[Start of section]

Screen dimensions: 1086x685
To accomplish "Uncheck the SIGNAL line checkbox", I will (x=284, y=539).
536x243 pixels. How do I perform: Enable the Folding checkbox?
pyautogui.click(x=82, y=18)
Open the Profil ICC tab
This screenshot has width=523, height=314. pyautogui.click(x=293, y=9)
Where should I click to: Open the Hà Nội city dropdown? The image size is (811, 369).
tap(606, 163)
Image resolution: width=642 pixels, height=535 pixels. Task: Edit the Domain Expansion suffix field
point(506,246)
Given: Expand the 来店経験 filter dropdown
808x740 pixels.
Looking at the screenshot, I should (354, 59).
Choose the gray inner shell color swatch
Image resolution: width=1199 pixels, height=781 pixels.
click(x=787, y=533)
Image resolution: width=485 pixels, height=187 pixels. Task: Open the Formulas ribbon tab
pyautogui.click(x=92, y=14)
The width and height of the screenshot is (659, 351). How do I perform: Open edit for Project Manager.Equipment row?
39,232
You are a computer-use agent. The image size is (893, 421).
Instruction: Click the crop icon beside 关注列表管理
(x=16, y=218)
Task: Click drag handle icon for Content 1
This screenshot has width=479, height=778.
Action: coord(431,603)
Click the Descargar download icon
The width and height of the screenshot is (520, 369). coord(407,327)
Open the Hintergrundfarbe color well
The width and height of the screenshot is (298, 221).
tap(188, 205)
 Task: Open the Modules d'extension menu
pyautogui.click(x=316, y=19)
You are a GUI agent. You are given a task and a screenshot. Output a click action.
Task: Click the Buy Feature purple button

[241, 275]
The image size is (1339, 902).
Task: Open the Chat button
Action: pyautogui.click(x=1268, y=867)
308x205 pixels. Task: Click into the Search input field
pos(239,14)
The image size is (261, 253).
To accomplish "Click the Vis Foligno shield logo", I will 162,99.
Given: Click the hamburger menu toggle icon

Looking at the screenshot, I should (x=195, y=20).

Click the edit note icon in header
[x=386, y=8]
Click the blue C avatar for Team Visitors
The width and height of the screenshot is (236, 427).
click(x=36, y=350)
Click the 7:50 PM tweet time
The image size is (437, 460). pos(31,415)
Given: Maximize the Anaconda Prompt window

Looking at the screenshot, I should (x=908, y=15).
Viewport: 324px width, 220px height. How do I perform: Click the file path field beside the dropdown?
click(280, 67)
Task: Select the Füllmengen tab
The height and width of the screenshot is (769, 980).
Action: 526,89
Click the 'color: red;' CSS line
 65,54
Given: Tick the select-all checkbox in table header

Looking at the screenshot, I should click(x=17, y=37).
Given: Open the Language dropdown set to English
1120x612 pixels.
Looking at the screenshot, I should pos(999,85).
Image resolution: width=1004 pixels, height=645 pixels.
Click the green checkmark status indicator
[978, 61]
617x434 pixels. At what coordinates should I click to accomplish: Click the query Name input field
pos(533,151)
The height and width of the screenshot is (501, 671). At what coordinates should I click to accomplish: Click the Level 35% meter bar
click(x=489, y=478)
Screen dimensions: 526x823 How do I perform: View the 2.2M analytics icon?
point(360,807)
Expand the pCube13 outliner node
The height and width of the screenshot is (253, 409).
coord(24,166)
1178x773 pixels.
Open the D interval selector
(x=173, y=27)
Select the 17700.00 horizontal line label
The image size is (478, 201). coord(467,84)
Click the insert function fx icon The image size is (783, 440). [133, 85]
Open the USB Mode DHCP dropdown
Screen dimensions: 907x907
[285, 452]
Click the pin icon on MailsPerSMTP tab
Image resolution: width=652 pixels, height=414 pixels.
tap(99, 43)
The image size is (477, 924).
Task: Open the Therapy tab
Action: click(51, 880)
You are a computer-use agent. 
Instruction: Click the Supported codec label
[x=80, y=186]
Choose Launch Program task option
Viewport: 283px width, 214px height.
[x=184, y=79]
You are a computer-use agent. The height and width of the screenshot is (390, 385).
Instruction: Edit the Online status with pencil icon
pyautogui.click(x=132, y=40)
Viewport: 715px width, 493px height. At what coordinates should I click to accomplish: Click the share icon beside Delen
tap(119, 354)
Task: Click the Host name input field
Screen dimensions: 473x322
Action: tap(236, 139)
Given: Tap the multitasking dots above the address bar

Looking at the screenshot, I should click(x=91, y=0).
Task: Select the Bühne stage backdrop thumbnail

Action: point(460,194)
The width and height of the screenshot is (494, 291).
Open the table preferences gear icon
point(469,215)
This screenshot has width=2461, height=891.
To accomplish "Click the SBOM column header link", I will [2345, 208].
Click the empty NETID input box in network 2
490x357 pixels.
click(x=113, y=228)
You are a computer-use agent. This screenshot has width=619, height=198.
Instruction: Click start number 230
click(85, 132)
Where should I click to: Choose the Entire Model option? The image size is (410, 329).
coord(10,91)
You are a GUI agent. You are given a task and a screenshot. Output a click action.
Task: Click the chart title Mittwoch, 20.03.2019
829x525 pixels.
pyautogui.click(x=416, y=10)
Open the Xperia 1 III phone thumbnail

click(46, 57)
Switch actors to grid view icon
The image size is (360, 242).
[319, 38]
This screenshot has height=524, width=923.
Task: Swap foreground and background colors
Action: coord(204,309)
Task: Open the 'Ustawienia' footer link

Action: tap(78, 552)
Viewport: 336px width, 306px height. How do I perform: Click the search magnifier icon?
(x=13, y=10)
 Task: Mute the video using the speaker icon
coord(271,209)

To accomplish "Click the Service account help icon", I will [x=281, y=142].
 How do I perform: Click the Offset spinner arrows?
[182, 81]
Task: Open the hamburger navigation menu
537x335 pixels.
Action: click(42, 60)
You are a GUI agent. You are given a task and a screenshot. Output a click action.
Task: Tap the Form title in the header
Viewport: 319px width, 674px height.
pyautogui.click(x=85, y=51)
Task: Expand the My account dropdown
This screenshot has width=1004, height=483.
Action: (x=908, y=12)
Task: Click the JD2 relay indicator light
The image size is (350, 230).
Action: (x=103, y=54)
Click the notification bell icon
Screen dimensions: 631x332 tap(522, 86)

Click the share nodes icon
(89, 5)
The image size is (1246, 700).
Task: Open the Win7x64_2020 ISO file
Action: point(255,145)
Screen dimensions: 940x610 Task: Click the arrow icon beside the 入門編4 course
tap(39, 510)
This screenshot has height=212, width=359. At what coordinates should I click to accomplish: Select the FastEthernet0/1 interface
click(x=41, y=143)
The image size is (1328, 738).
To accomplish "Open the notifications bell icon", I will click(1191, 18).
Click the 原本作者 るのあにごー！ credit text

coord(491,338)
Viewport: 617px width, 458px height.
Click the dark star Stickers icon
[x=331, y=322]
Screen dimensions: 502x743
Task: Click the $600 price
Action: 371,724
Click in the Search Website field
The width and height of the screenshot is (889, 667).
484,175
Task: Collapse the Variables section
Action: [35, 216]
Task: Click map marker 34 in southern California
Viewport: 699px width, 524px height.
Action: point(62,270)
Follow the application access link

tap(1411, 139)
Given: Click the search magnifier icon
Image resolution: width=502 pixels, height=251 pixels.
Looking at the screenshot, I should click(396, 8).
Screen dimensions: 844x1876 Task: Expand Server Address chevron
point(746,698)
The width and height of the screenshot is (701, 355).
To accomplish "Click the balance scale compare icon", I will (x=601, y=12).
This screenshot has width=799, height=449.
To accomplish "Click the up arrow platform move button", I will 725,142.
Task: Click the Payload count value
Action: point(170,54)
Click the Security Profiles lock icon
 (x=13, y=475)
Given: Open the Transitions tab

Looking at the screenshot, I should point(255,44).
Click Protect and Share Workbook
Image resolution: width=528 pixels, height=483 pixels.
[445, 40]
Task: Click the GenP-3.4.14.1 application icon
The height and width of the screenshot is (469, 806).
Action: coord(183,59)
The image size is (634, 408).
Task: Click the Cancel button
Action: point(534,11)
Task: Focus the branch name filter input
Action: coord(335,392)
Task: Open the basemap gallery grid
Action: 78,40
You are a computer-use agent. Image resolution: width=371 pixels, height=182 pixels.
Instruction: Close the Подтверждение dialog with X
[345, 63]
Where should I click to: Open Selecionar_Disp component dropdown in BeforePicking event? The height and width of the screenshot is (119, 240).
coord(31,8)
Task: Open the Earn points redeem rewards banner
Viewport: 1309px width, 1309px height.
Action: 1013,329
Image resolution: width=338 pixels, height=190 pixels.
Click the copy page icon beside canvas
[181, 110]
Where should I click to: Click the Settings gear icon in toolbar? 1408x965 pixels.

[End of section]

Problem to solve:
Check each line above for the string "agent" and show the ones that have it.

Response area:
You are a computer-use agent. The image size is (893, 421).
You are a GUI agent. You are given a task and a screenshot. Output a click action.
You are a computer-use agent. 
You are a computer-use agent. The height and width of the screenshot is (390, 385).
You are a computer-use agent. This screenshot has width=619, height=198.
You are a GUI agent. You are given a task and a screenshot. Output a click action.
You are a GUI agent. You are given a task and a screenshot. Output a click action.
You are a computer-use agent. Image resolution: width=371 pixels, height=182 pixels.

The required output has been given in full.